THE TASK: Copy all of the records word for word.

[Stored items]
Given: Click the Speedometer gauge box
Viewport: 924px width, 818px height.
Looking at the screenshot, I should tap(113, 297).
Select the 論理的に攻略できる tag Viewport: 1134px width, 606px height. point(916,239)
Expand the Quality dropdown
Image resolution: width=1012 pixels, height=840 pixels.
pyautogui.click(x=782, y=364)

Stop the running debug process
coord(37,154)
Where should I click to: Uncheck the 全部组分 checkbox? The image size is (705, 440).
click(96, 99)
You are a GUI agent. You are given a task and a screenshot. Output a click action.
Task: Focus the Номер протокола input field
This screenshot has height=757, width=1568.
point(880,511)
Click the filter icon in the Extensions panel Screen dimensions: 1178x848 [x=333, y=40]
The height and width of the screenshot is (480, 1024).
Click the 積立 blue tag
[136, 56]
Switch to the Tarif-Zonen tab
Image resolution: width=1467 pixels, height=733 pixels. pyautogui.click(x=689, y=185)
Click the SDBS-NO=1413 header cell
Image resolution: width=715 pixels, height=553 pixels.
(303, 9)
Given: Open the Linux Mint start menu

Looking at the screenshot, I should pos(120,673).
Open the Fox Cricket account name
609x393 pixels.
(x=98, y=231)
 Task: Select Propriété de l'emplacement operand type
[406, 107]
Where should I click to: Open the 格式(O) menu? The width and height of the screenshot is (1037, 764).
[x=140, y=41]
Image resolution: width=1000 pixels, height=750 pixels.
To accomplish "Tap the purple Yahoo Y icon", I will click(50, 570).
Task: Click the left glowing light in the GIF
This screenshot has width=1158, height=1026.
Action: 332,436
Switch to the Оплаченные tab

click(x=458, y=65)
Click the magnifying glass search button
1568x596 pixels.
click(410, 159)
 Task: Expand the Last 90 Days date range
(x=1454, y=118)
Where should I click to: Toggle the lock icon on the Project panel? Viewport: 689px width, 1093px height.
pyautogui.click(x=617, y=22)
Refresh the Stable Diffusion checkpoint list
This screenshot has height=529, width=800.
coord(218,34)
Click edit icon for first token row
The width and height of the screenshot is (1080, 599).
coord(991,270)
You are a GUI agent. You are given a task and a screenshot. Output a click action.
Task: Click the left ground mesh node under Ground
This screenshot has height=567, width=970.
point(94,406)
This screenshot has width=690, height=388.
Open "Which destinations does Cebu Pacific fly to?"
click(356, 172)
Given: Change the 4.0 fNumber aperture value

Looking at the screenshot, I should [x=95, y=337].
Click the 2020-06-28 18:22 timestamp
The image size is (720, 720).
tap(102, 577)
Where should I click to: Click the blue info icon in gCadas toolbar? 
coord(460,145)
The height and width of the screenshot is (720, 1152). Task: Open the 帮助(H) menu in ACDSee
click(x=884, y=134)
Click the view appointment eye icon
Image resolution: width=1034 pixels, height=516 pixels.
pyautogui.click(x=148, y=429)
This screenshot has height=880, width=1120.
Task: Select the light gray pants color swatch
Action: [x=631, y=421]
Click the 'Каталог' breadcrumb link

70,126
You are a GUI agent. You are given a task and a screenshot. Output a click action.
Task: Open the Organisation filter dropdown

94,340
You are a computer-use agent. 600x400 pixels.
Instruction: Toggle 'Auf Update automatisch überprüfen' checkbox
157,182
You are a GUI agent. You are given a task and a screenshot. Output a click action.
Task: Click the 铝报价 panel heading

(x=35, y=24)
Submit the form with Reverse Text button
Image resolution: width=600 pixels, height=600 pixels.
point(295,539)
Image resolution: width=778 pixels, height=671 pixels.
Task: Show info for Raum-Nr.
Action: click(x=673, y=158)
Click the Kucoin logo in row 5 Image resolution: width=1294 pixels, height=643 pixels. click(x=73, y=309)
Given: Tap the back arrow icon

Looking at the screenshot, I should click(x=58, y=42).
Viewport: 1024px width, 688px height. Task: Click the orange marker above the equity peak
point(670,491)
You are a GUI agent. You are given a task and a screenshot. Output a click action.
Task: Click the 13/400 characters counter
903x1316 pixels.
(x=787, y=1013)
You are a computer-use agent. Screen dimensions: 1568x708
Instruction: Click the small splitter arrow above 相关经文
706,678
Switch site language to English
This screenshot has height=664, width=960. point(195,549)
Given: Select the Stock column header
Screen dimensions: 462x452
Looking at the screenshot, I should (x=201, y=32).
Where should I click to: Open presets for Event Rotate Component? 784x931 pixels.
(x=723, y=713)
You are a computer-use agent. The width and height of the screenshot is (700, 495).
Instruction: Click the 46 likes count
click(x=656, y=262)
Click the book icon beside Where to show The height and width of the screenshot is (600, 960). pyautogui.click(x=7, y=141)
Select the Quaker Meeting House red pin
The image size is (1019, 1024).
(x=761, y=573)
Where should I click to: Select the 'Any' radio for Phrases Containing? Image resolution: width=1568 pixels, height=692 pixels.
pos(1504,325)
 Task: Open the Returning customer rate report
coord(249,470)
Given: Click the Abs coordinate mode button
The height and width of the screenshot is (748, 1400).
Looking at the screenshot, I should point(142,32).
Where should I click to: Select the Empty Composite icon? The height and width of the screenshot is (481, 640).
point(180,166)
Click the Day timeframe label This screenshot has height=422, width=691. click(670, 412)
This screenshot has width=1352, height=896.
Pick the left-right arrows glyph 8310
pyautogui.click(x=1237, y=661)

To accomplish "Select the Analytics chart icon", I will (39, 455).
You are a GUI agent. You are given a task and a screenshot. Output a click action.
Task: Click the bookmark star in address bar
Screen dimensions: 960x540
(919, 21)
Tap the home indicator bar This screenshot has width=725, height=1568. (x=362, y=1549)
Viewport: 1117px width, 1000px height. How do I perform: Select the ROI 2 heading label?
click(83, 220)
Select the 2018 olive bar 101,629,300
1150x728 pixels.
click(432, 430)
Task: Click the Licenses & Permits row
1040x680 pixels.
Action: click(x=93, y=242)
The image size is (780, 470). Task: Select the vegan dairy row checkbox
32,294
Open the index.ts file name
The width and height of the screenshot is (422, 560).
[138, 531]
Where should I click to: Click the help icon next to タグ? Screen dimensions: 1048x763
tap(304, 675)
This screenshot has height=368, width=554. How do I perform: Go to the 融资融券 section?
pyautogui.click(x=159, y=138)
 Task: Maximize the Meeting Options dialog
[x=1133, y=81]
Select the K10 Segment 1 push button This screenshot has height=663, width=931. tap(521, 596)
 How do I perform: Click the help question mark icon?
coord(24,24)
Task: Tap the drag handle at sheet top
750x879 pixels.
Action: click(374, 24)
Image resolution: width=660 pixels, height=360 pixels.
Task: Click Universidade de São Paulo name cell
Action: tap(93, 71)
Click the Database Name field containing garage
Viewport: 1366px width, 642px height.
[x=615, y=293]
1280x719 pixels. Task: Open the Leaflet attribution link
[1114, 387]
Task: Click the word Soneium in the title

WRITTEN SOLUTION:
Given: Click the Speedometer gauge box
Viewport: 924px width, 818px height.
Looking at the screenshot, I should tap(113, 297).
Select the 論理的に攻略できる tag Viewport: 1134px width, 606px height. point(916,239)
Expand the Quality dropdown
Image resolution: width=1012 pixels, height=840 pixels.
pyautogui.click(x=782, y=364)

Stop the running debug process
coord(37,154)
Where should I click to: Uncheck the 全部组分 checkbox? The image size is (705, 440).
click(96, 99)
You are a GUI agent. You are given a task and a screenshot. Output a click action.
Task: Focus the Номер протокола input field
This screenshot has height=757, width=1568.
point(880,511)
Click the filter icon in the Extensions panel Screen dimensions: 1178x848 [x=333, y=40]
The height and width of the screenshot is (480, 1024).
Click the 積立 blue tag
[136, 56]
Switch to the Tarif-Zonen tab
Image resolution: width=1467 pixels, height=733 pixels. pyautogui.click(x=689, y=185)
Click the SDBS-NO=1413 header cell
Image resolution: width=715 pixels, height=553 pixels.
(303, 9)
Given: Open the Linux Mint start menu

Looking at the screenshot, I should pos(120,673).
Open the Fox Cricket account name
609x393 pixels.
(x=98, y=231)
 Task: Select Propriété de l'emplacement operand type
[406, 107]
Where should I click to: Open the 格式(O) menu? The width and height of the screenshot is (1037, 764).
[x=140, y=41]
Image resolution: width=1000 pixels, height=750 pixels.
To accomplish "Tap the purple Yahoo Y icon", I will click(50, 570).
Task: Click the left glowing light in the GIF
This screenshot has width=1158, height=1026.
Action: 332,436
Switch to the Оплаченные tab

click(x=458, y=65)
Click the magnifying glass search button
1568x596 pixels.
click(410, 159)
 Task: Expand the Last 90 Days date range
(x=1454, y=118)
Where should I click to: Toggle the lock icon on the Project panel? Viewport: 689px width, 1093px height.
pyautogui.click(x=617, y=22)
Refresh the Stable Diffusion checkpoint list
This screenshot has height=529, width=800.
coord(218,34)
Click edit icon for first token row
The width and height of the screenshot is (1080, 599).
coord(991,270)
You are a GUI agent. You are given a task and a screenshot. Output a click action.
Task: Click the left ground mesh node under Ground
This screenshot has height=567, width=970.
point(94,406)
This screenshot has width=690, height=388.
Open "Which destinations does Cebu Pacific fly to?"
click(356, 172)
Given: Change the 4.0 fNumber aperture value

Looking at the screenshot, I should [x=95, y=337].
Click the 2020-06-28 18:22 timestamp
The image size is (720, 720).
tap(102, 577)
Where should I click to: Click the blue info icon in gCadas toolbar? 
coord(460,145)
The height and width of the screenshot is (720, 1152). Task: Open the 帮助(H) menu in ACDSee
click(x=884, y=134)
Click the view appointment eye icon
Image resolution: width=1034 pixels, height=516 pixels.
pyautogui.click(x=148, y=429)
This screenshot has height=880, width=1120.
Task: Select the light gray pants color swatch
Action: [x=631, y=421]
Click the 'Каталог' breadcrumb link

70,126
You are a GUI agent. You are given a task and a screenshot. Output a click action.
Task: Open the Organisation filter dropdown

94,340
You are a computer-use agent. 600x400 pixels.
Instruction: Toggle 'Auf Update automatisch überprüfen' checkbox
157,182
You are a GUI agent. You are given a task and a screenshot. Output a click action.
Task: Click the 铝报价 panel heading

(x=35, y=24)
Submit the form with Reverse Text button
Image resolution: width=600 pixels, height=600 pixels.
point(295,539)
Image resolution: width=778 pixels, height=671 pixels.
Task: Show info for Raum-Nr.
Action: click(x=673, y=158)
Click the Kucoin logo in row 5 Image resolution: width=1294 pixels, height=643 pixels. click(x=73, y=309)
Given: Tap the back arrow icon

Looking at the screenshot, I should click(x=58, y=42).
Viewport: 1024px width, 688px height. Task: Click the orange marker above the equity peak
point(670,491)
You are a GUI agent. You are given a task and a screenshot. Output a click action.
Task: Click the 13/400 characters counter
903x1316 pixels.
(x=787, y=1013)
You are a computer-use agent. Screen dimensions: 1568x708
Instruction: Click the small splitter arrow above 相关经文
706,678
Switch site language to English
This screenshot has height=664, width=960. point(195,549)
Given: Select the Stock column header
Screen dimensions: 462x452
Looking at the screenshot, I should (x=201, y=32).
Where should I click to: Open presets for Event Rotate Component? 784x931 pixels.
(x=723, y=713)
You are a computer-use agent. The width and height of the screenshot is (700, 495).
Instruction: Click the 46 likes count
click(x=656, y=262)
Click the book icon beside Where to show The height and width of the screenshot is (600, 960). pyautogui.click(x=7, y=141)
Select the Quaker Meeting House red pin
The image size is (1019, 1024).
(x=761, y=573)
Where should I click to: Select the 'Any' radio for Phrases Containing? Image resolution: width=1568 pixels, height=692 pixels.
pos(1504,325)
 Task: Open the Returning customer rate report
coord(249,470)
Given: Click the Abs coordinate mode button
The height and width of the screenshot is (748, 1400).
Looking at the screenshot, I should point(142,32).
Where should I click to: Select the Empty Composite icon? The height and width of the screenshot is (481, 640).
point(180,166)
Click the Day timeframe label This screenshot has height=422, width=691. click(670, 412)
This screenshot has width=1352, height=896.
Pick the left-right arrows glyph 8310
pyautogui.click(x=1237, y=661)

To accomplish "Select the Analytics chart icon", I will (39, 455).
You are a GUI agent. You are given a task and a screenshot. Output a click action.
Task: Click the bookmark star in address bar
Screen dimensions: 960x540
(919, 21)
Tap the home indicator bar This screenshot has width=725, height=1568. (x=362, y=1549)
Viewport: 1117px width, 1000px height. How do I perform: Select the ROI 2 heading label?
click(83, 220)
Select the 2018 olive bar 101,629,300
1150x728 pixels.
click(432, 430)
Task: Click the Licenses & Permits row
1040x680 pixels.
Action: click(x=93, y=242)
The image size is (780, 470). Task: Select the vegan dairy row checkbox
32,294
Open the index.ts file name
The width and height of the screenshot is (422, 560).
[138, 531]
Where should I click to: Click the help icon next to タグ? Screen dimensions: 1048x763
tap(304, 675)
This screenshot has height=368, width=554. How do I perform: Go to the 融资融券 section?
pyautogui.click(x=159, y=138)
 Task: Maximize the Meeting Options dialog
[x=1133, y=81]
Select the K10 Segment 1 push button This screenshot has height=663, width=931. tap(521, 596)
 How do I perform: Click the help question mark icon?
coord(24,24)
Task: Tap the drag handle at sheet top
750x879 pixels.
Action: click(374, 24)
Image resolution: width=660 pixels, height=360 pixels.
Task: Click Universidade de São Paulo name cell
Action: tap(93, 71)
Click the Database Name field containing garage
Viewport: 1366px width, 642px height.
[x=615, y=293]
1280x719 pixels. Task: Open the Leaflet attribution link
[1114, 387]
Task: Click the word Soneium in the title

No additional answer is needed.